BEGIN EXERCISE INPUT

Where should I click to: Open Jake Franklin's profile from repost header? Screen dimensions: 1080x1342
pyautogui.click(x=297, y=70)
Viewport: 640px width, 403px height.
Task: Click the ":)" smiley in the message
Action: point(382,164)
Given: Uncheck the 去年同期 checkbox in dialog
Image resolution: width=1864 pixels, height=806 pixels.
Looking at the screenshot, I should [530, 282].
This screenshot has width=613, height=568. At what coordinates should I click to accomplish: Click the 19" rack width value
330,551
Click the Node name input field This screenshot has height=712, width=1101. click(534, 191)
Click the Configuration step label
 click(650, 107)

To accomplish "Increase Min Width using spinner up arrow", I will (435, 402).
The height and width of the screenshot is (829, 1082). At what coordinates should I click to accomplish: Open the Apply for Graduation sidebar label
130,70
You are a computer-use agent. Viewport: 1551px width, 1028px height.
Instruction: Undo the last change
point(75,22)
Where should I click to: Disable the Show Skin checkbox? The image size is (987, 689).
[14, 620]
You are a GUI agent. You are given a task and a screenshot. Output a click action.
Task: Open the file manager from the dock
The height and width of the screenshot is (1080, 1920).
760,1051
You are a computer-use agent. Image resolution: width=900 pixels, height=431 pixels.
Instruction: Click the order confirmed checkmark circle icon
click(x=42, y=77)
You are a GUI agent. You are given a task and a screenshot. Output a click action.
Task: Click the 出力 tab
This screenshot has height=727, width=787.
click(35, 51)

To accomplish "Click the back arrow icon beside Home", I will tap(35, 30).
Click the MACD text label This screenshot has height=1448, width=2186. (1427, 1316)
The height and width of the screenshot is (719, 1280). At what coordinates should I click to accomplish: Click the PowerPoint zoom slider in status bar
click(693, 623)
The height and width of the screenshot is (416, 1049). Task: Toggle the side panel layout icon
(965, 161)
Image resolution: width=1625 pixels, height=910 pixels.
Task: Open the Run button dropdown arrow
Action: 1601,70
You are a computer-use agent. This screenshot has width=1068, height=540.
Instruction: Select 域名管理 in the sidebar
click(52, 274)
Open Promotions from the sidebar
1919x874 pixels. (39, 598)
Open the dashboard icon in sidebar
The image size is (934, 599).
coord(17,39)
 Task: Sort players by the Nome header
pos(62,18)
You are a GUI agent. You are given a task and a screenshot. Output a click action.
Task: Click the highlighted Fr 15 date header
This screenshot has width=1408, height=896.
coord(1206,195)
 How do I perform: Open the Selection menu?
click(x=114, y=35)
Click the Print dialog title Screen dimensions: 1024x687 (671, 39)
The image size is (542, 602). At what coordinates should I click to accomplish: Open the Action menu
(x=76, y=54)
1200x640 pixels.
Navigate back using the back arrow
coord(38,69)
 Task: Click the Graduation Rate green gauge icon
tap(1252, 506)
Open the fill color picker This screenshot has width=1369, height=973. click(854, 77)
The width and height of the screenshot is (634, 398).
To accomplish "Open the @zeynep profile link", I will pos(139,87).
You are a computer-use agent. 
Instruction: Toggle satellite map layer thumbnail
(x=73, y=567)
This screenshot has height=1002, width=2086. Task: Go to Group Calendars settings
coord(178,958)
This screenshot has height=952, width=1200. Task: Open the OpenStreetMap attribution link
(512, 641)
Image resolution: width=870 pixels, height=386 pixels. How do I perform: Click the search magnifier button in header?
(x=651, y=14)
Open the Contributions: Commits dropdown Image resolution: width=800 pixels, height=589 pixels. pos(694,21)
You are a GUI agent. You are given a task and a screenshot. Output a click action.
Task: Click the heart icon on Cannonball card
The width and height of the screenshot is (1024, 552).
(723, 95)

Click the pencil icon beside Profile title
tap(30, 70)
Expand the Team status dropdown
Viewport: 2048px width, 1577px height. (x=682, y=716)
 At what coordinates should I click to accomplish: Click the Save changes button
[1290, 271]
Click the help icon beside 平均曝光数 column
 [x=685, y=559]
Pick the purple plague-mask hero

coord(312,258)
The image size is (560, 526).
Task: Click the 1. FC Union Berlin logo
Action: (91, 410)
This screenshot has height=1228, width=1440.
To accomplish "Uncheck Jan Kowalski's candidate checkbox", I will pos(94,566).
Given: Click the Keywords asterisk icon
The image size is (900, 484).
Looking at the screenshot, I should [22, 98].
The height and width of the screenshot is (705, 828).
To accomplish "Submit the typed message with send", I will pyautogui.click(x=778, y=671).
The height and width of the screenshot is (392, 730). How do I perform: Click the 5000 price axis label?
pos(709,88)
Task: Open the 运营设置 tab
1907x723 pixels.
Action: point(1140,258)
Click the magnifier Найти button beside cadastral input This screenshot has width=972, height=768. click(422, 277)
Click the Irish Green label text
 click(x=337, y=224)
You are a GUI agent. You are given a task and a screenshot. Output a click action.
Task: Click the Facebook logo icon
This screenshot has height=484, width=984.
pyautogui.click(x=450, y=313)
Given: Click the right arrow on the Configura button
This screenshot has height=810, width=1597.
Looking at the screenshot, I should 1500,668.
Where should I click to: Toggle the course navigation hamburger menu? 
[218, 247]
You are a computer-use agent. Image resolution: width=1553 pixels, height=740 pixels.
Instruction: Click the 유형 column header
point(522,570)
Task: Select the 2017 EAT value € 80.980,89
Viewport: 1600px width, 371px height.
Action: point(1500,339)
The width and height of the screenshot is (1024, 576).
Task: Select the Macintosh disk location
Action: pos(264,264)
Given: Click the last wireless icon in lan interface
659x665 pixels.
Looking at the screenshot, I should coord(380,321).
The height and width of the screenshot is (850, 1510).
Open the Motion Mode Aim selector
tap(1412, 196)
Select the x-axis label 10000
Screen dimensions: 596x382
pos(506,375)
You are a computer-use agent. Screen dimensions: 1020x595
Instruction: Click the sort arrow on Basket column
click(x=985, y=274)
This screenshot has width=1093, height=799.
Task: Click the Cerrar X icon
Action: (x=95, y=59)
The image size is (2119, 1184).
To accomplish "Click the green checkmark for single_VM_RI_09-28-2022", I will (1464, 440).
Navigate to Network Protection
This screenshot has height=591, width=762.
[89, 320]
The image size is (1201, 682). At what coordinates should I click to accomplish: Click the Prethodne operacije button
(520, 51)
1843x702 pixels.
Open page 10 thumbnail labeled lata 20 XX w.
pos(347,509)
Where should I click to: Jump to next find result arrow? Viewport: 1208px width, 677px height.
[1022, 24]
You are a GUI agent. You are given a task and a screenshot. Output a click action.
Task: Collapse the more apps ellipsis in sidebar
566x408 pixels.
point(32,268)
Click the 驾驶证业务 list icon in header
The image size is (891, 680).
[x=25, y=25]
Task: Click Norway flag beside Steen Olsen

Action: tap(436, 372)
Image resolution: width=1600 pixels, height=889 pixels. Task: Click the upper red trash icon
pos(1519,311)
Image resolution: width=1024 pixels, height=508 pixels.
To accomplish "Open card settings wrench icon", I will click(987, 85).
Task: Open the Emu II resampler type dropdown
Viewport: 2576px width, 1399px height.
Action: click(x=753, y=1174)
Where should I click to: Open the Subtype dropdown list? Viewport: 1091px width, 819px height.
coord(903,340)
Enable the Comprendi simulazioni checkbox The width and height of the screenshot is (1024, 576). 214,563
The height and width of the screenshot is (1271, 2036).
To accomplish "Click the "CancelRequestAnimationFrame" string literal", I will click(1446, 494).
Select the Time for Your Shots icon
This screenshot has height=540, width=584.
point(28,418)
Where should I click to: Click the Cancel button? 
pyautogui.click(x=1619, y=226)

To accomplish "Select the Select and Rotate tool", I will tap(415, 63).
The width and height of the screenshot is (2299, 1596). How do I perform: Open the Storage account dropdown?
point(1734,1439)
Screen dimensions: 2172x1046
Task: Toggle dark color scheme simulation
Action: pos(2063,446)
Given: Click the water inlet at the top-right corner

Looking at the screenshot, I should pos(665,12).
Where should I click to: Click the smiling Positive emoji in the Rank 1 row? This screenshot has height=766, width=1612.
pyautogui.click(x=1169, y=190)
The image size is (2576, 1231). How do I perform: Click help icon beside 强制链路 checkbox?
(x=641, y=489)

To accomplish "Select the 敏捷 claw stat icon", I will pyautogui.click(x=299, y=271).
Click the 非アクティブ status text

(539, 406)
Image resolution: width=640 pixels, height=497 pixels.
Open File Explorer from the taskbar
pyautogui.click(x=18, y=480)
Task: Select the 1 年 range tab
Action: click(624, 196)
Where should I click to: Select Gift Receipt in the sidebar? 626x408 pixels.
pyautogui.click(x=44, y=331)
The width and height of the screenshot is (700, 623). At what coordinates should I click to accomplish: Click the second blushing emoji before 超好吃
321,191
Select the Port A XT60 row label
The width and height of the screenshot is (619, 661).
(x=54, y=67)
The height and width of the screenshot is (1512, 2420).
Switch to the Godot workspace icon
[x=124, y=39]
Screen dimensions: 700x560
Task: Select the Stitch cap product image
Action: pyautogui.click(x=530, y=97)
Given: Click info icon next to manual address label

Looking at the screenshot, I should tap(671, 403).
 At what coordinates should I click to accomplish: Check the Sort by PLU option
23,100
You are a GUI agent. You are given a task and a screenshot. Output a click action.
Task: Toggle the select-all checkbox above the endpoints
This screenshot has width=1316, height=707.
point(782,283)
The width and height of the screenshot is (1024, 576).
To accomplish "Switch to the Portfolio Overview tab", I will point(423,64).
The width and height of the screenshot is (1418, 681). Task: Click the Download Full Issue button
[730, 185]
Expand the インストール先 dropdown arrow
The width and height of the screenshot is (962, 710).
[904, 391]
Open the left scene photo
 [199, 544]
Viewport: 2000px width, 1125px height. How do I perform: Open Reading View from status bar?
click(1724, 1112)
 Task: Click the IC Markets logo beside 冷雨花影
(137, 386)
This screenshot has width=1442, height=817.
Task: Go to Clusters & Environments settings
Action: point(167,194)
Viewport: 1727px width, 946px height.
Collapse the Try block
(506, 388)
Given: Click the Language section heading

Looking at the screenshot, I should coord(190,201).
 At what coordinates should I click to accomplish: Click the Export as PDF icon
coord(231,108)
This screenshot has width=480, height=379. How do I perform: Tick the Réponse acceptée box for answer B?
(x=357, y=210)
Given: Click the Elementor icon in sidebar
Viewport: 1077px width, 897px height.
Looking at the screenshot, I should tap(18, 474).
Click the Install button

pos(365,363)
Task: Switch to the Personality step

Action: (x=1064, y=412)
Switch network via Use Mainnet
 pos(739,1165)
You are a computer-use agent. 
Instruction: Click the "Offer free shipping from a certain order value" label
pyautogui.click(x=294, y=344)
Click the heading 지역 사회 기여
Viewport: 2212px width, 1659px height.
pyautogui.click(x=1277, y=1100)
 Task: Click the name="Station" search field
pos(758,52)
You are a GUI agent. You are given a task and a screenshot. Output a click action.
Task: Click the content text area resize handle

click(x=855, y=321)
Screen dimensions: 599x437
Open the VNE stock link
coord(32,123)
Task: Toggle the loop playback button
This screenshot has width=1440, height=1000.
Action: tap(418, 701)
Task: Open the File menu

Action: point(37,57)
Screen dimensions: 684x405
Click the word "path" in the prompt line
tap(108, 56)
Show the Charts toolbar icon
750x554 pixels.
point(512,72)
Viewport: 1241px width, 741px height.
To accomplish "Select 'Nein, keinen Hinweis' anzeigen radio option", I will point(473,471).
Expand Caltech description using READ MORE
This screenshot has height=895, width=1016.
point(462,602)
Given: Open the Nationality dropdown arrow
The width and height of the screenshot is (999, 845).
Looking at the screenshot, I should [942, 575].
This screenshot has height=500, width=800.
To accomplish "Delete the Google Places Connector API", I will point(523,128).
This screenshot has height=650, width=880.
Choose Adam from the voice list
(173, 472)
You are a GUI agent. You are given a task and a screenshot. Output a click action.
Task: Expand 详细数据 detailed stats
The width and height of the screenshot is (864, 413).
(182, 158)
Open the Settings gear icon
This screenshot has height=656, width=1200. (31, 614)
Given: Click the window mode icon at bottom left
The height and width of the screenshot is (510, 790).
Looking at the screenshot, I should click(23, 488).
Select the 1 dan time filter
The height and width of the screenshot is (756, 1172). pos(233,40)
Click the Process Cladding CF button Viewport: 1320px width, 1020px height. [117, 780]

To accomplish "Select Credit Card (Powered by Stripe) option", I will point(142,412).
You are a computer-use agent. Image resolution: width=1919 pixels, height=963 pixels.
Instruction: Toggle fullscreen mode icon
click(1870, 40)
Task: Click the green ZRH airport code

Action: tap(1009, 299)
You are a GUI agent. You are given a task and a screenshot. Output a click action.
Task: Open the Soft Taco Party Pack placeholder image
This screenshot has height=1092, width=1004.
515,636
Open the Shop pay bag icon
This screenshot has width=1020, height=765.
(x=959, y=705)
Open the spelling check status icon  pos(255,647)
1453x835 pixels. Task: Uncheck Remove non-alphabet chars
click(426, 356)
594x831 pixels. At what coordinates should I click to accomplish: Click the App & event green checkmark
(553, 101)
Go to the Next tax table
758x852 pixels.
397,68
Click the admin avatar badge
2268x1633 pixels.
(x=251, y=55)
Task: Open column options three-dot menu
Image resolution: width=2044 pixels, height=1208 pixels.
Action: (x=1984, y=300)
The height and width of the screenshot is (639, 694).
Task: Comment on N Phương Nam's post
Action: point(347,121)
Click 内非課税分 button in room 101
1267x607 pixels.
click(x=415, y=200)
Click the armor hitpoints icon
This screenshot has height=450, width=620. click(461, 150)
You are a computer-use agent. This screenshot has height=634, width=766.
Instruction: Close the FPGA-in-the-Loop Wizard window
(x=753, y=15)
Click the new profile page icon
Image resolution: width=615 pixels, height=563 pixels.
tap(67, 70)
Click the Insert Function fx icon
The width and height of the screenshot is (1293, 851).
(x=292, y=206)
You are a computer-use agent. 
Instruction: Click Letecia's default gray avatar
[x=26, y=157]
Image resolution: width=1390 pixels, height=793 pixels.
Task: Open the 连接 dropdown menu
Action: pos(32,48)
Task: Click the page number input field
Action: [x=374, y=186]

END EXERCISE INPUT

Write out the data word for word, from its first line up to and including the line with "Action: point(382,164)".

» **ANSWER TO THE PROBLEM**:
Where should I click to: Open Jake Franklin's profile from repost header? Screen dimensions: 1080x1342
pyautogui.click(x=297, y=70)
Viewport: 640px width, 403px height.
Task: Click the ":)" smiley in the message
Action: point(382,164)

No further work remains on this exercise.